=== Section Start ===
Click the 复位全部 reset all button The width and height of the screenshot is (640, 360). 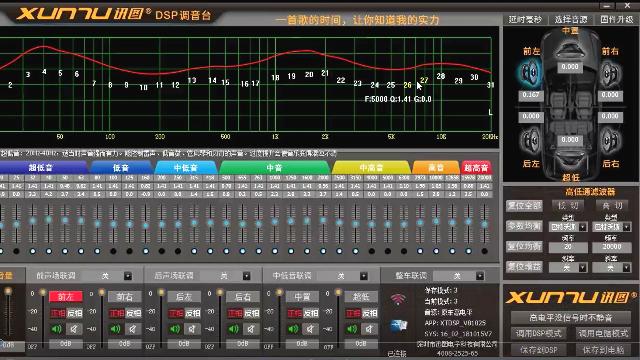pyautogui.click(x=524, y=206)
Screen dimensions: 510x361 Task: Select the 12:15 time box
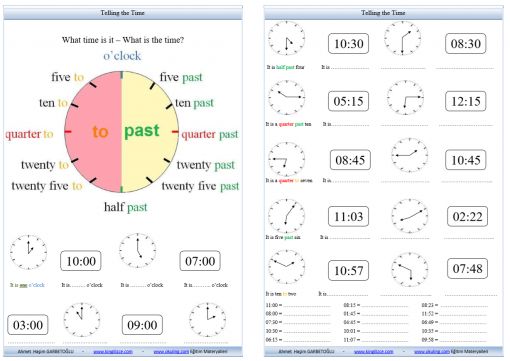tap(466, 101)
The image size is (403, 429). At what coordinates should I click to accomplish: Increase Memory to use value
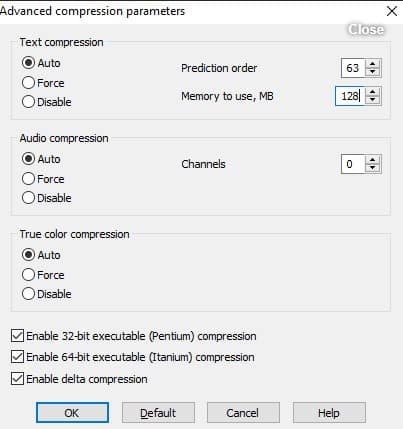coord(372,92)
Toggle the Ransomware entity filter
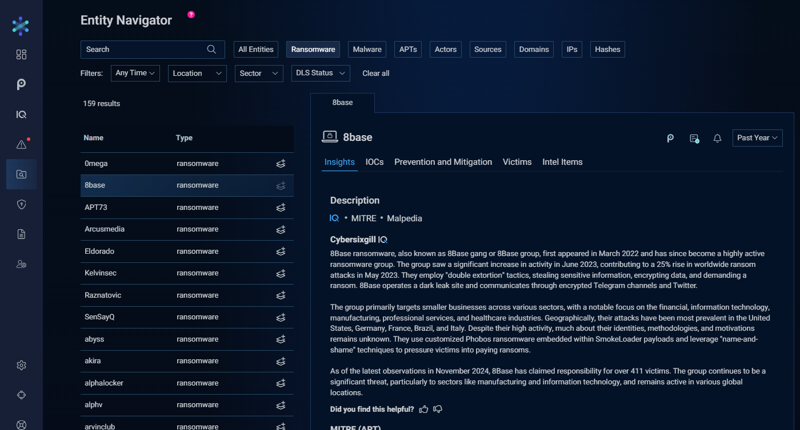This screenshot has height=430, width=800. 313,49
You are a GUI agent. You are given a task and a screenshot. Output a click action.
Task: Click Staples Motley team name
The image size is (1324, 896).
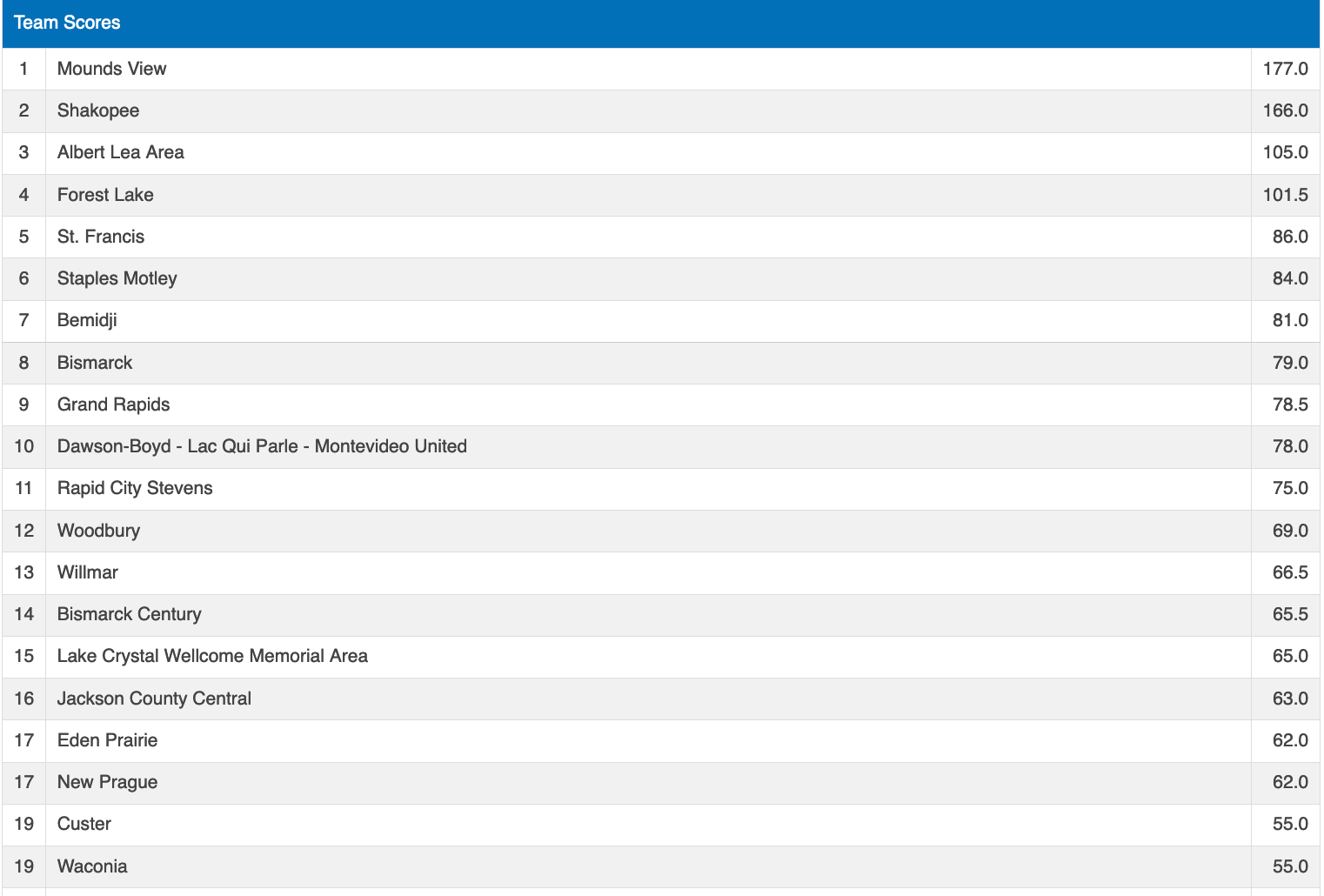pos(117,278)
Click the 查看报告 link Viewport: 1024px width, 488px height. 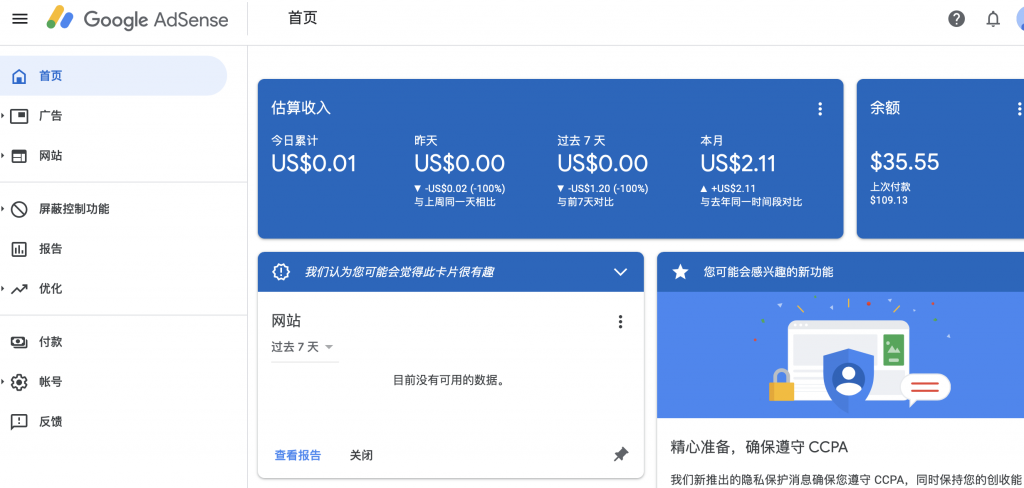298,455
=== Section End ===
WHAT YOU NEED TO DO = Quote the lines above exactly, starting with the one that has "The image size is (403, 429)." and ending with the one that has "Task: Click Staples Motley team name"; drop the pictures and include nothing else.

ANSWER SPACE =
The image size is (403, 429). At what coordinates should I click to accomplish: Increase Memory to use value
coord(372,92)
Toggle the Ransomware entity filter
This screenshot has height=430, width=800. 313,49
You are a GUI agent. You are given a task and a screenshot. Output a click action.
Task: Click Staples Motley team name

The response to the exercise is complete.